### Texte du document:
Dans la fluidité des séquences l’on ne saurait minimiser l’apport de Barbara Mc Lean qui monta plus de vingt films de ses films mais c’est à King que l’on doit ces plans, d’apparence si simple, qui révèlent un bouleversement. C’est à la fin de Wait till the sun shines, Nellie le plan délicat de la rue aperçue jusqu’alors à travers la vitre du salon de coiffure dans lequel s’est déroulée la vie confinée du protagoniste, c’est à la fin d’un Un matin comme les autres (1959) Sheila Graham qui prend conscience de la mort de Scott Fitzgerald lorsqu’elle se tourne vers la porte d’entrée de la maison et là où quelques secondes auparavant infirmiers et brancardiers agissaient dans l’urgence il n’y a plus que le vide et le silence.

Pour autant, King aime à sculpter ses images, à leur donner la netteté de la gravure ; les draperies colorées de Léon Shamroy avec lequel il engagea una collaboration durable solidifient la douceur de ces scènes picturales. King évite l’effet spectaculaire soudain bien qu’il use volontiers d’un principe de mise en scène dont on trouve un exemple extrême dans L’incendie de Chicago. Ainsi, la ruade d’une vache est à l’origine d’un incendie qui dévaste la ville bâtie en bois. L’enchaînement des causes et conséquences répond au souhait de ne pas anticiper, de ne pas imposer un rythme. Ce n’est que contraint, lorsque les personnages sont dans une voie sans issue, qu’il emploie la violence. Hélas, la pudeur si prégnante dans ses films poussa peut-être la Twentieh Century Fox, ou King lui-même, à faire appel à Alfred Newman dont les partitions soulignent ce qu’il suggère.

### Données brutes:
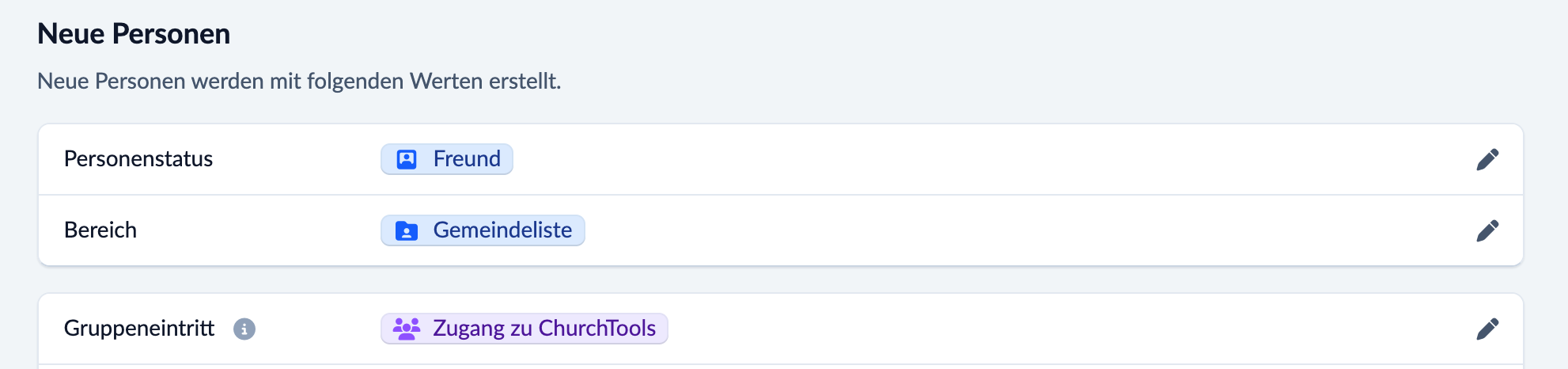Show the info tooltip beside Gruppeneintritt

click(244, 329)
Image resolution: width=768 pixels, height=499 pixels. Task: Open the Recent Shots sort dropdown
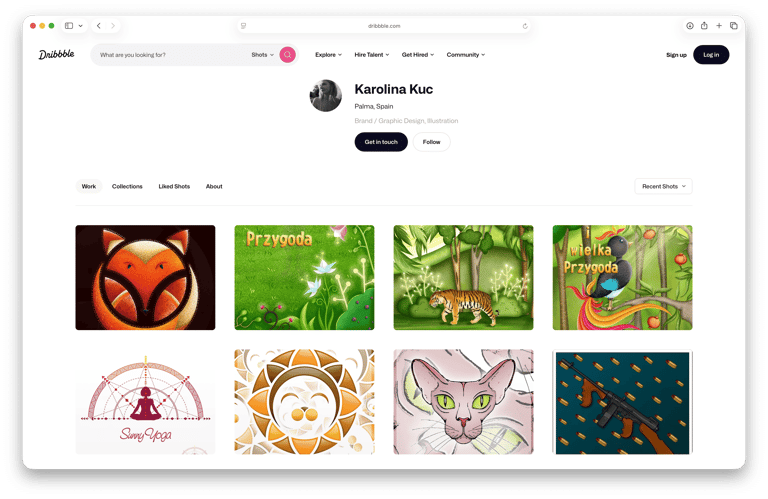tap(663, 186)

### Exercices:
(1) Reformulez sous forme de liste le paragraphe du texte du document qui commence par « Pour autant, King aime à sculpter ses images », en conservant ses faits principaux.
(2) Indiquez si chacune des affirmations suivantes s'accorde avec le texte du document. Répondez par oui ou par non et citez les mots du texte qui permettent de trancher.
(a) Le film Un matin comme les autres date de 1959.
(b) King recherche volontiers l'effet spectaculaire soudain.
(c) Dans L'incendie de Chicago, l'incendie a pour origine la ruade d'une vache.
(3) D'après le texte du document, dans quelles circonstances King emploie-t-il la violence ?

### Corrigés:
(1)
- King aime sculpter ses images et leur donner la netteté de la gravure.
- Les draperies colorées de Léon Shamroy, son collaborateur durable, solidifient la douceur de ces scènes picturales.
- King évite l'effet spectaculaire soudain. Il recourt pourtant à un principe de mise en scène dont L'incendie de Chicago offre un exemple extrême : la ruade d'une vache y provoque un incendie qui dévaste la ville bâtie en bois.
- Cet enchaînement des causes et des conséquences répond au souhait de ne pas anticiper ni imposer un rythme.
- King n'emploie la violence que contraint, lorsque les personnages sont dans une voie sans issue.
- La pudeur de ses films a peut-être poussé la Fox, ou King lui-même, à faire appel à Alfred Newman, dont les partitions soulignent ce que King suggère.

(2)
(a) Oui : « Un matin comme les autres (1959) ».
(b) Non : « King évite l’effet spectaculaire soudain ».
(c) Oui : « la ruade d’une vache est à l’origine d’un incendie qui dévaste la ville bâtie en bois ».

(3) Il n'emploie la violence que contraint, lorsque les personnages sont dans une voie sans issue.